Tocando un ‘botón’ en la pantalla, el programa ‘escucha’ y anuncia: “El twist del Mono Liso - María Elena Walsh”, disponible en tal y cual plataforma, y la canción en cuestión va inmediatamente a almacenarse a una biblioteca personal.
Desde que me lo bajé no he podido dejar de cazar canciones. Lo que suena en la radio de algún auto, la canción que pusieron en el kiosco, lo que pone algún vecinx con sus parlantes bluetooth desde el balcón o la música que sale en las series que veo.
No paro de atrapar canciones que me gustan o me dan curiosidad para meterlas en una especie de mochila digital y recordarlas. Hace mucho grababa cassettes con lo que me gustaba de la radio.Tiempo después solía anotar las letras con lo que tuviera a mano para buscarlas cuando pudiera. En épocas más tecnológicas, escribía algún verso directamente en el buscador y me aparecía un título y un autor. Ahora directamente toco la pantalla y ocurre la magia.
De haber sido este un año más normal, con salidas un poco más frecuentes, tendría muchísimas canciones más. Por ahora, y mientras siga el pandémico 2020, tengo que conformarme con llegar al final del día con más o menos una veintena de canciones.
Cada noche, a eso de las diez, agrego los temas del día a una lista que resume, en letra y música, lo que me pasó. Y ahí sí, con la lista armada, los escucho de verdad, me familiarizo con sus armonías, incorporo las letras, lloro lo llorable y, si me distraigo, empiezo a mover los pies en algo que, de a ratos, puede confundirse con algún tipo de baile.
Cazar canciones se me ha vuelto una especie de afición obsesiva. Es un juego en el que no se pierde y que me tiene siempre estoy conociendo música nueva no porque se me ocurriera buscarla sino porque ellas, las canciones, de alguna manera me encontraron a mí. Lo que quiero decir es que alguna fuerza, de esas en las que nunca sé si termino de creer, ha hecho que suene ese hit del 92 en el almacén de la otra cuadra justo justo cuando entré a proveerme de detergente. Interpreto las canciones como mensajes y me entretengo pensando que el universo tiene planes más grandes que la pandemia, que el futuro es incierto pero no tanto y que se manifiesta en forma de música flotando como una boya por el día de una.

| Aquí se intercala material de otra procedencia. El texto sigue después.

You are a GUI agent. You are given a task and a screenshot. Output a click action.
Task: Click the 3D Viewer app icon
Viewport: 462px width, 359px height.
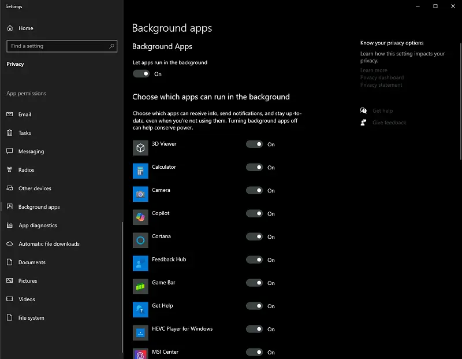pos(140,148)
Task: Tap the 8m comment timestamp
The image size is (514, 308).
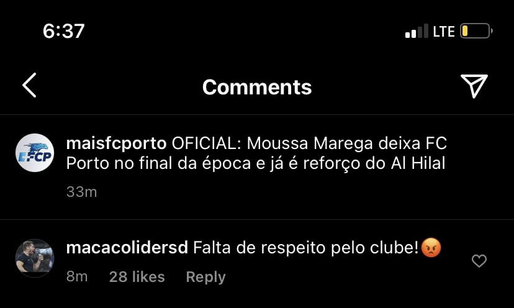Action: (77, 276)
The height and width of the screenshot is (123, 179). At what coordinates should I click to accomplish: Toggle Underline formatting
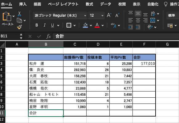52,25
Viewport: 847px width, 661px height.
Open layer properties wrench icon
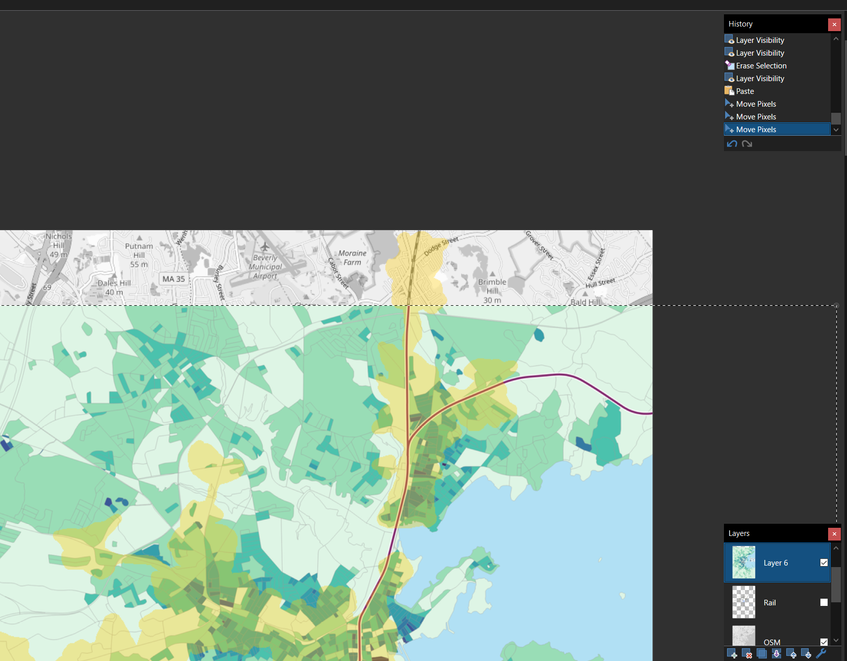click(821, 654)
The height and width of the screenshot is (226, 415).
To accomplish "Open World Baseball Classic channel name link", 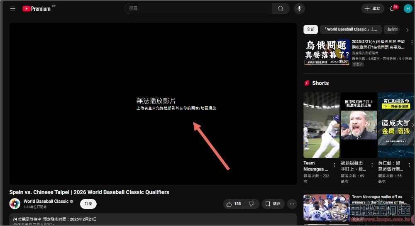I will tap(46, 201).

No pasa mucho, porque es prácticamente infalible, pero pasa que, de vez en cuando, la aplicación me avisa que 'no hay resultados' para lo que está sonando. Me entra entonces una especie de angustia de pensar que aquello que no puede reconocer a lo mejor ni exista y que lo que estoy escuchando quizá nadie más puede oír. Se me ocurre que las canciones ninguneadas por el programa son los mensajes que no se envían, los pasos en falso, la parte que se pierde en las traducciones, lo encriptado. Pienso en esas canciones que no pasarán a formar parte de mis listas como algo de lo que me perderé, como señales que no llegarán jamás y que podrían evitar algún que otro desliz en mi vida, doméstico, pequeñito, de bolsillo. Quizá vayan a amontonarse en otra parte, como esas cosas que se pierden por el agujero del forro de tela de la mochila
Nunca me enganché con Pokemón pero sí con las canciones. Les conozco los poderes aunque apenas las conociendo a ellas, les sé los colores a la primera nota, adivino qué esté hará conmigo desde el primer verso. Ahora necesito atraparlas, que me cuenten lo que tengo que saber hoy; llevarlas conmigo y hacer con ellas una playlist que resuma el día, como esos cds con de todo que condensan la adolescencia y la hacen parecer mucho mejor de lo que fue.